:: Exercise objective ::
Among the records below, determine how many lines have the word "Email" in them; output only the number.

(Records from a collection)
==============================

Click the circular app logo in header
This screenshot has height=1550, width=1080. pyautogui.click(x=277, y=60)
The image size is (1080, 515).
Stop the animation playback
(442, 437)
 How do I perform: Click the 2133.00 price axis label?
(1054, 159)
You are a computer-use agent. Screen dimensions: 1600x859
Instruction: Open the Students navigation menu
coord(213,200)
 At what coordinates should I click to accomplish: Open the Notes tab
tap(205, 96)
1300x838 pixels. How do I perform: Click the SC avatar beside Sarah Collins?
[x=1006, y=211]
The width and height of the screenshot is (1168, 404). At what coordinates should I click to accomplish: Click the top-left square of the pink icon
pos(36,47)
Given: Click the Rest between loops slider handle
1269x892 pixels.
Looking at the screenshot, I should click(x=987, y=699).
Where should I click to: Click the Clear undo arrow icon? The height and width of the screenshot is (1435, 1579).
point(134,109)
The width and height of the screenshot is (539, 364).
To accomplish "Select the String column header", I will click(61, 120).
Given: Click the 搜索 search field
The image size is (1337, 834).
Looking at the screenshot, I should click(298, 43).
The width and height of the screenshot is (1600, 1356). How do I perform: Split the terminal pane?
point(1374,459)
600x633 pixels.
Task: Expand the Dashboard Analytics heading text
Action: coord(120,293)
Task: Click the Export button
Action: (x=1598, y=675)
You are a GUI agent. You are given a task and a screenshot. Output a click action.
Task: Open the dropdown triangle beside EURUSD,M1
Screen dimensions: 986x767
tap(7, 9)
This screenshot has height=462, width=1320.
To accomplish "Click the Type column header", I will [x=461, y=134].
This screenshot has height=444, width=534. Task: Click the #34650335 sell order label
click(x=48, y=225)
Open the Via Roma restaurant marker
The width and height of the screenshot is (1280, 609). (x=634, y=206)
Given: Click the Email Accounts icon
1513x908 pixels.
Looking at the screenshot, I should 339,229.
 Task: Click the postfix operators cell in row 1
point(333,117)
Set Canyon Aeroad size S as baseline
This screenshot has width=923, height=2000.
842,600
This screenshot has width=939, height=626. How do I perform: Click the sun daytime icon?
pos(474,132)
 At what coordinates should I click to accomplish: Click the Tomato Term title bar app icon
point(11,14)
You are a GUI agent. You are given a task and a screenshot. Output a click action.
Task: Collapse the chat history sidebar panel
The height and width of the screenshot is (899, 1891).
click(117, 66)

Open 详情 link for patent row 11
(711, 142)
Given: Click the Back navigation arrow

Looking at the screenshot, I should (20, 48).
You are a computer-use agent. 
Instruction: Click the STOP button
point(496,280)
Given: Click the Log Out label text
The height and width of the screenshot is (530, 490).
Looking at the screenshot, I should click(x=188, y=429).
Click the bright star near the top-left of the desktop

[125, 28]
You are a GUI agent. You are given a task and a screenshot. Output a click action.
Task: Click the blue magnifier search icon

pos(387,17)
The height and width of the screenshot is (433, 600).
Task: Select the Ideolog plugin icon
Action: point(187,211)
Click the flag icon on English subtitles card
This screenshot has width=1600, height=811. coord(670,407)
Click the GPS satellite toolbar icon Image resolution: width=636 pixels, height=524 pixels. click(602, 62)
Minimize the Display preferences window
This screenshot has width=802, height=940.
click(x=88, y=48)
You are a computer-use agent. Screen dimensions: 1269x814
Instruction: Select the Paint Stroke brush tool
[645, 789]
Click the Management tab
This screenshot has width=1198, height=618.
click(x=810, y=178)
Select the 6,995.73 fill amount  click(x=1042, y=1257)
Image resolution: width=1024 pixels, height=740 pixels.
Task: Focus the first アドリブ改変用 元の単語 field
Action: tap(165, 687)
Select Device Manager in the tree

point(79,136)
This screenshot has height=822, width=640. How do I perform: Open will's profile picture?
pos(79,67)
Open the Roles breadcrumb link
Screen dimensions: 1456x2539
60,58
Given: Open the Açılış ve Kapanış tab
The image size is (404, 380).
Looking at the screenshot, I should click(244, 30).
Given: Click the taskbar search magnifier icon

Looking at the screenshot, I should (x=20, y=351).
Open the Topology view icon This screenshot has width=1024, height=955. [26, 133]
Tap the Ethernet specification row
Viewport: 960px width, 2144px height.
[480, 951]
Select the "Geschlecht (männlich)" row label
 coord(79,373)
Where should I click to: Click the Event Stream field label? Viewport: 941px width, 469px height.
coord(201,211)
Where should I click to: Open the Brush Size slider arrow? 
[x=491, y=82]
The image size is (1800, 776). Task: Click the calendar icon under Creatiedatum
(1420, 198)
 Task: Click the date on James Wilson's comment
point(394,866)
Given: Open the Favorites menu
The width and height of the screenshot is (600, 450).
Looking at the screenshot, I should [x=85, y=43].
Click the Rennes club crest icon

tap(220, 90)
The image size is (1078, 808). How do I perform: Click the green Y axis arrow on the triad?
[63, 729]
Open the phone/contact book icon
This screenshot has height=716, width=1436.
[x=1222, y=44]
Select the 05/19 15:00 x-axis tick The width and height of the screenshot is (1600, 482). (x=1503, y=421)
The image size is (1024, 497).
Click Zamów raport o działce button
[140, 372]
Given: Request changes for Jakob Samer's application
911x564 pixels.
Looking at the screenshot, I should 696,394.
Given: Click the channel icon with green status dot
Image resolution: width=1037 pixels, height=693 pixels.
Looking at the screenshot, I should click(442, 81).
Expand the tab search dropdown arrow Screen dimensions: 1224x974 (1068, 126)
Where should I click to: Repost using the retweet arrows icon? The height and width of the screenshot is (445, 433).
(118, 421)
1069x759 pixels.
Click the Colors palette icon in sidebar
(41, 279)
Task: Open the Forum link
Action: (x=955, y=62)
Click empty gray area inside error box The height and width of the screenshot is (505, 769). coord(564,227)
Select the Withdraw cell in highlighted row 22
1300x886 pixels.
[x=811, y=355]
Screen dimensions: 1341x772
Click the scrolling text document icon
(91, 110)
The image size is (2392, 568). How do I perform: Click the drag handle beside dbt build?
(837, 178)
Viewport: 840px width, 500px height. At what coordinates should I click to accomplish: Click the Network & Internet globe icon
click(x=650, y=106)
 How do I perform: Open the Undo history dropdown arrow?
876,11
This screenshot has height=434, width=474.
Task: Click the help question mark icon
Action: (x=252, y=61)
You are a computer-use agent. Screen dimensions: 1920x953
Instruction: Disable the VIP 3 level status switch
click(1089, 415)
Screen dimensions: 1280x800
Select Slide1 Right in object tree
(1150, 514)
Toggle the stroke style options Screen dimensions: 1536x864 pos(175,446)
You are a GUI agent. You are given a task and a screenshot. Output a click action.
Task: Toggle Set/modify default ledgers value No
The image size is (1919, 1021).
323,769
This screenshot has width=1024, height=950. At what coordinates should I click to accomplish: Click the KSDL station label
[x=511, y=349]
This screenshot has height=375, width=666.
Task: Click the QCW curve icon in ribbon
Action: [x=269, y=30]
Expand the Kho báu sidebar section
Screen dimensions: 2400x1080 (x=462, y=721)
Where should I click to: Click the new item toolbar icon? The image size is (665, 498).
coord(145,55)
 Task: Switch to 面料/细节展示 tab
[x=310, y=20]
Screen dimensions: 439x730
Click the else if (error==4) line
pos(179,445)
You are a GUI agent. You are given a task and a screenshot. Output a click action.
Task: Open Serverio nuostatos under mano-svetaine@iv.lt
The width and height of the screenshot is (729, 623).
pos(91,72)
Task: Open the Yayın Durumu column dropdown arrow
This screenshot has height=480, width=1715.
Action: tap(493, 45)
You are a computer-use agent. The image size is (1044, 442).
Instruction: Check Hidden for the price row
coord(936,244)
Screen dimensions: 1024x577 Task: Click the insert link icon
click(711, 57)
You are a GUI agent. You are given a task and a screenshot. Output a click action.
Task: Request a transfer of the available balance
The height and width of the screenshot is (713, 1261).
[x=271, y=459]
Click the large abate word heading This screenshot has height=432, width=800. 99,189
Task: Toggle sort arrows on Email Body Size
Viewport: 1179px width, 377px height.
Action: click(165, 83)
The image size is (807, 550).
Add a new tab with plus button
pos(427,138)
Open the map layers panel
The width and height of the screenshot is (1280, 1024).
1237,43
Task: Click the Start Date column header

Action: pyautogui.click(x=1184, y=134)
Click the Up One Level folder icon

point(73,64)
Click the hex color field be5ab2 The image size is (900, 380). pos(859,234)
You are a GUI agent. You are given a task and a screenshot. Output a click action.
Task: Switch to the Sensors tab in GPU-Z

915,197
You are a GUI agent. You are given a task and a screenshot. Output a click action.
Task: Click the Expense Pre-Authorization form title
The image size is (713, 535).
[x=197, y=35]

==============================

:: Result for this task ::
2